La critica inglese The Guardian in testa) lo ha stroncato, e la cosa poteva essere prevedibile visto che a narrare l’amatissima principessa, forse nessuna così adorata come lei, è un regista tedesco (nientemeno), Oliver Hirschbiegel, e neppure la protagonista, seppure magnifica attrice lynchana come Naomi Watts, è inglese. Ma stavolta la gelosia nazionale non c’entra. Diana, qui col sottotitolo di «La storia segreta di Lady D.» tanto per attizzare ancora di più il risvolto gossip, è proprio un brutto film, e nulla ci dice di Diana Spencer, moglie di Carlo d’Inghilterra e madre dell’erede al trono William, che i suoi occhi blu l’eleganza fashion con cui minava il protocollo reale, hanno reso un’icona di stile in tutto il mondo. Hirschbiegel non utilizza nemmeno la «licenza» romanzesca per interpretare il personaggio, i suoi conflitti e la sua seduzione, ma confeziona il film assecondando le peggiori abitudini vigenti della celebrity culture, che tende a sminuire se non a infangare i propri soggetti.

E questo anche se Diana non è una biopic, ma si concentra sugli ultimi due anni di vita della principessa, dal divorzio con Carlo a quel 31 agosto del ’97, quando inseguita dai paparazzi la mercedes con Diana e Dodi al Fayed, si schianta a a Parigi, nella galleria del Pont de l’Alma. Dall’appartamento privato del Ritz, la storia torna indietro, alla residenza di Diana, che da anni è di fatto separata da Carlo, e nell’apparenza di lusso e privilegi si scontra duramente con il Palazzo per essere più libera, vivere la su vita, vedere i propri figli, che può incontrare solo una volta ogni cinque settimane.

Non le hanno mai perdonato quella separazione, una lacerazione terribile per il protocollo, e lei è pur sempre la madre dell’erede al trono – quel principe William che in questi mesi insieme alla consorte Kate ha a sua volta infranto le rigidità reali conquistando dal matrimonio alla nascita del royal baby i cuori degli inglesi.

Finché nella malinconica solitudine della donna non entra il cardiochirurgo pakistano Hasnat Khan. È amore a prima vista, folle e impetuoso, che deve però combattere con i flash della fama di lei, cosa che infastidisce lui perché lo deconcentra dal suo delicatissimo mestiere.
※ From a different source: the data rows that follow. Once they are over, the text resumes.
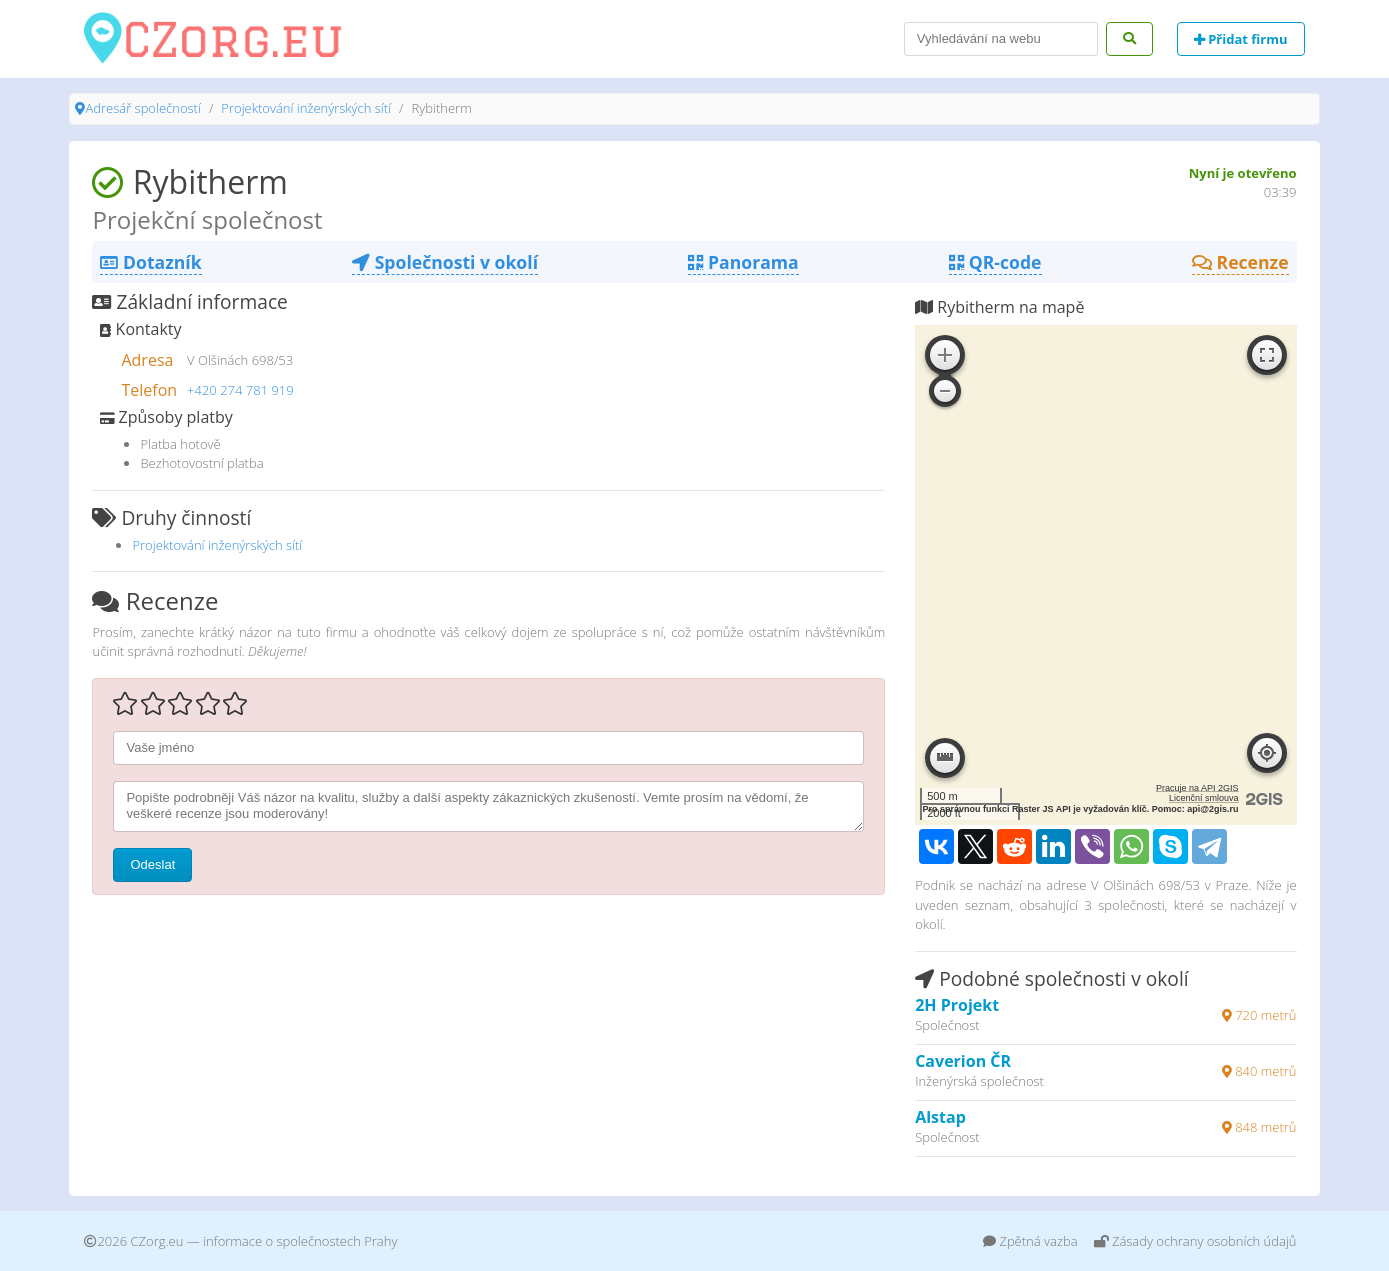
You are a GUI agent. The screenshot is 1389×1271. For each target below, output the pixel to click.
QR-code (995, 262)
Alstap (940, 1117)
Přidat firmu (1241, 39)
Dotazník (150, 262)
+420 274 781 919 (240, 390)
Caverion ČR (963, 1061)
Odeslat (152, 864)
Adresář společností (142, 108)
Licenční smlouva (1204, 798)
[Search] (1001, 39)
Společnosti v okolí (445, 262)
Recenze (1240, 262)
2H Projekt (957, 1005)
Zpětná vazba (1030, 1241)
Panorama (743, 262)
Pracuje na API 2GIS (1197, 788)
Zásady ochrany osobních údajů (1195, 1241)
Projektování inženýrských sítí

Ma soprattutto non piace alla famigliona pakistana che gli impone l’aut aut, mamma in testa, e il ragazzone ovviamente non se lo fa ripetere: nonostante sbandieri una libertà dalla tradizione sempre pakistano è …

Lei soffre, impazzisce, lo perseguita con telefonate anonime e appostamenti, finché si consola col ricco Dodi al-Fayed, che nel film diviene o l’uomo dello schermo, usato da Diana per ingelosire l’impossibile Hasnat. Diciamo che è la sola interpretazione azzardata da Hirschbiegel per i suoi personaggi nella sceneggiatura affidata a Stephen Jeffreys. Per il resto, a vedere il suo film, non capiamo il motivo di tanto accanimento mediatico intorno a una figura che appare piatta, senza fascino, mistero, conflitto, lati oscuri se non quelli dei suoi capricci e di una sofferenza lasciata a qualche monologo davanti allo specchio. I cui gesti, compresa la filantropia che la fa viaggiare intorno al mondo impegnandosi in campagne scomode per la corte tipo quella contro le mine antiuomo, nascono dal desiderio di conquistare Hasnat.

E così l’amore, e la sua perdita, che trasforma Diana in una specie di Adele H, seguono un protocollo banale, privo di passione e di invenzioni. Hirschbiegel copia&incolla le sue informazioni, tipo voce di wikipedia, ma è evidente che non è interessato affatto alla sua protagonista, e al mondo che le ruota intorno. Di inventare il suo personale mistero non ha voglia, o non è capace, e così lo banalizza con un certo accanimento. Perché in tanti artisti, intellettuali, gente famosa e non vennero conquistati da Diana Spencer è davvero un’altra storia.